Plot the 2 lag autocorrelation:

Rplot172

A few things are obvious… but first… lets plot a simple strategy to test for buying high and selling higher (momentum), buying low and selling higher (mean reversion). We want to simply test what happens if we executed the above.

The rules:
1. Take a rolling z-score of S&P500 close prices
2. Momentum buy and exit: Buy when rolling z-score is over 0 and sell when its below 0.
3. Mean reversion buy and exit: Buy when rolling z-score is below 0 and sell when its above 0.

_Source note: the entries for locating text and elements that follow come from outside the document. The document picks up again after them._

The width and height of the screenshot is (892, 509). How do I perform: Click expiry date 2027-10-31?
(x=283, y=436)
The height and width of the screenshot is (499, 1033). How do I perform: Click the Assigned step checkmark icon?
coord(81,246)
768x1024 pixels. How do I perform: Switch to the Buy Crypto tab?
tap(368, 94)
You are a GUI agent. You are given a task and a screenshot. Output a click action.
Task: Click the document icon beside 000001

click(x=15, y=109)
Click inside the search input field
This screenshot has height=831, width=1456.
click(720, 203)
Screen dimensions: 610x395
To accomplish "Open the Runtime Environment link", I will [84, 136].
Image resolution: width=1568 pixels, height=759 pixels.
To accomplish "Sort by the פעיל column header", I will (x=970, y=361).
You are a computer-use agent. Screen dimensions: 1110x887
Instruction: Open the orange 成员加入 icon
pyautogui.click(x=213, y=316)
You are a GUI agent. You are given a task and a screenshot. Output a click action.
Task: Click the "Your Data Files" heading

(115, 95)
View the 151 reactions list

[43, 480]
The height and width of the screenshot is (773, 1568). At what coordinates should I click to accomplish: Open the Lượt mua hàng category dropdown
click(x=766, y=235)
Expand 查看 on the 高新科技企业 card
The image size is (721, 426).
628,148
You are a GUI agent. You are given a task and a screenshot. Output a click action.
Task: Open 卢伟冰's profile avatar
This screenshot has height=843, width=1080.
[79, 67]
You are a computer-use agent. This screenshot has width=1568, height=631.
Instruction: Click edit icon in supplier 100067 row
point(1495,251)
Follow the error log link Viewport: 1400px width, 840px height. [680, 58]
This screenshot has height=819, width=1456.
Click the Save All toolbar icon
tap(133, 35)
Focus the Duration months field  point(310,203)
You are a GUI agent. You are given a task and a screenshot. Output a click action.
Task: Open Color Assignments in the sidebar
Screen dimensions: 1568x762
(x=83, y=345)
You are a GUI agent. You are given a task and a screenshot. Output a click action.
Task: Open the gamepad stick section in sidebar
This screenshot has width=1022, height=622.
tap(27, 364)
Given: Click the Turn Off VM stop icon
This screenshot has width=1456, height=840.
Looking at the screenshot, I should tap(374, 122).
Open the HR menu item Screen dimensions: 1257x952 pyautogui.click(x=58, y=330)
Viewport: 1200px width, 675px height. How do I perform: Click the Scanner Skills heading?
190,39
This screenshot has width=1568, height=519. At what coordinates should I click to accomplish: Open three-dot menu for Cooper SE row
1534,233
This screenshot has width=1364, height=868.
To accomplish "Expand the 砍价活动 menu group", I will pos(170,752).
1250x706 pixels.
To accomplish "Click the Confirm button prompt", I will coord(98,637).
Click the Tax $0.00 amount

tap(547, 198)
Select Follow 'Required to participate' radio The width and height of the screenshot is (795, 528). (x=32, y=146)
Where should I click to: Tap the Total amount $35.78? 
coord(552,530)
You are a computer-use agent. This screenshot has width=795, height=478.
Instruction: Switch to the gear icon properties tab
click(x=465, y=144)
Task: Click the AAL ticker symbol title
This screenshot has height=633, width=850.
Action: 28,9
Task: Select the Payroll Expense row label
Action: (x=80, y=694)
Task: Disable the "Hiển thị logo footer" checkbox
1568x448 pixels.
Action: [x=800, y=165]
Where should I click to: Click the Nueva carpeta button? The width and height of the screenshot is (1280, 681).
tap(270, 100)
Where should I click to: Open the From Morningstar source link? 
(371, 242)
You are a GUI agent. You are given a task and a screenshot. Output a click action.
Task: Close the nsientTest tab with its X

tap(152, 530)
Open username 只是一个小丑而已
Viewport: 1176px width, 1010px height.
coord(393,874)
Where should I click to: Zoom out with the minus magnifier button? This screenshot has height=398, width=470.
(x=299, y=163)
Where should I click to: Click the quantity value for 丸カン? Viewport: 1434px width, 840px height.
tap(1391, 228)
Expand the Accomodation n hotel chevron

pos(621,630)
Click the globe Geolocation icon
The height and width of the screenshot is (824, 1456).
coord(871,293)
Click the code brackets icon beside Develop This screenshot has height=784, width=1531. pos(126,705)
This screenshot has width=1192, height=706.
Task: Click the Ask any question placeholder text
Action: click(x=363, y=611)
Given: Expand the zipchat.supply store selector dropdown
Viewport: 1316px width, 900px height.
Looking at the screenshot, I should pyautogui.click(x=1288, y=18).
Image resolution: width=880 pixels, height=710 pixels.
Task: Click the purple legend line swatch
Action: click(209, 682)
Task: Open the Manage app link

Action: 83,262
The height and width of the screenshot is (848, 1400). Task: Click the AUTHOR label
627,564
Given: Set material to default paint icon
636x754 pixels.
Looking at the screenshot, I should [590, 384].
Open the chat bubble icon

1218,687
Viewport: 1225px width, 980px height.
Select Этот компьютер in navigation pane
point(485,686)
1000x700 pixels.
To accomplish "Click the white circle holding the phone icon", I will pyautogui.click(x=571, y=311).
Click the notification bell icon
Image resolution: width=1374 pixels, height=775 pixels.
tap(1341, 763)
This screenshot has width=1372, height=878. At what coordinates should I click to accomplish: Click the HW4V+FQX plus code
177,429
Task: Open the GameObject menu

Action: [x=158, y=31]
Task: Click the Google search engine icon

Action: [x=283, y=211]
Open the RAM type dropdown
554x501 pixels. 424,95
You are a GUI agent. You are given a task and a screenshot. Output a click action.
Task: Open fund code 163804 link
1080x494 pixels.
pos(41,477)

The code that achieves this:

# Mean Reversion @ Momentum S&P500 
# Andrew Bannerman 1.17.2018

######################################
# Required Packages 
#####################################
require(xts)
require(data.table)
require(ggplot2)
require(lubridate)
require(magrittr)
require(scales)
require(reshape2)
require(PerformanceAnalytics)
require(dplyr)
require(TTR)
require(gridExtra)

## Load Data / Format handling
SP500 <- read.csv("C:/Stock Market Analysis/Norgate Market Data/MASTER_DATA_DUMP/$SPX.csv", header=TRUE,stringsAsFactors = FALSE)
SP500$Date <- ymd(SP500$Date)

# Use TTR package to create rolling SMA n day moving average 
# Create function and loop in order to repeat the desired number of SMAs for example 2:30
getSMA <- function(numdays) {
  function(SP500) {
    SMA(SP500[,"Close"], numdays)    # Calls TTR package to create SMA
  }
}
# Create a matrix to put the SMAs in
sma.matrix <- matrix(nrow=nrow(SP500), ncol=0)

# Loop for filling it
for (i in 2:60) {
  sma.matrix <- cbind(sma.matrix, getSMA(i)(SP500))
}

# Rename columns
colnames(sma.matrix) <- sapply(2:60, function(n)paste("close.sma.n", n, sep=""))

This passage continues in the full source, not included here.